WHAT TO PRODUCE | In the records below, find the line holding "Click the キャンセル不可 tag" and the line holding "Given: Click the". Set down both, with every line between them, exactly.

-- PROVIDED DATA follows --

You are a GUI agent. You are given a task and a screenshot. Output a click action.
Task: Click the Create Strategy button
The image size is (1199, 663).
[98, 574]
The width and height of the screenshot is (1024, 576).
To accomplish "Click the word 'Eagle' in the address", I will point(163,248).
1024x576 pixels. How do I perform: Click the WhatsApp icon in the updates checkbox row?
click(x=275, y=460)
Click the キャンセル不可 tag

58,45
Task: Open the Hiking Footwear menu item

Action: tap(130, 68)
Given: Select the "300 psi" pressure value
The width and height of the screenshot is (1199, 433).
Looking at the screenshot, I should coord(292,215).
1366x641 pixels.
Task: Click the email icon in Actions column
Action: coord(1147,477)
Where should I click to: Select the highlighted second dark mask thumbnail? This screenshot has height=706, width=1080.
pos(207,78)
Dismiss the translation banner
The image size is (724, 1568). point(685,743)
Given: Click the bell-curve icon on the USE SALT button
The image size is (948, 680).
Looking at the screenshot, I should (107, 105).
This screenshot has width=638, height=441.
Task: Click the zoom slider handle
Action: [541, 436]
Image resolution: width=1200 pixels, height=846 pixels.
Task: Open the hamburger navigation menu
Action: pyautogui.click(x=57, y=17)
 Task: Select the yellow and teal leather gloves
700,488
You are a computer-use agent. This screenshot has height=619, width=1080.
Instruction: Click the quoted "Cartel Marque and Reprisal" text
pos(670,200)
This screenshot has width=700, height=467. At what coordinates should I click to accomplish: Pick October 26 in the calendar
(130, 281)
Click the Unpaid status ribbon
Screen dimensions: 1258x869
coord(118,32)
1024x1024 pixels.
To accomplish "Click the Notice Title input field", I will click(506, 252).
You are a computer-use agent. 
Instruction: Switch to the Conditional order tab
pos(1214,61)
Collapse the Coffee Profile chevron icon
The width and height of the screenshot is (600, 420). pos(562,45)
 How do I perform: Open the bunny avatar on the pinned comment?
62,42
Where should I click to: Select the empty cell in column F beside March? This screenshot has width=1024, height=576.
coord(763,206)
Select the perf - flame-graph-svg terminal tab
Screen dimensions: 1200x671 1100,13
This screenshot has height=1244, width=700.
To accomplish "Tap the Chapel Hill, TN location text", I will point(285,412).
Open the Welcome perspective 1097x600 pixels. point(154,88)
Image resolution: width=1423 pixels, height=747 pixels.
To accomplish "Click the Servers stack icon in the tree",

-- PROVIDED DATA concluded --

REPLY |
Click the キャンセル不可 tag

58,45
Task: Open the Hiking Footwear menu item

Action: tap(130, 68)
Given: Select the "300 psi" pressure value
The width and height of the screenshot is (1199, 433).
Looking at the screenshot, I should coord(292,215).
1366x641 pixels.
Task: Click the email icon in Actions column
Action: coord(1147,477)
Where should I click to: Select the highlighted second dark mask thumbnail? This screenshot has height=706, width=1080.
pos(207,78)
Dismiss the translation banner
The image size is (724, 1568). point(685,743)
Given: Click the bell-curve icon on the USE SALT button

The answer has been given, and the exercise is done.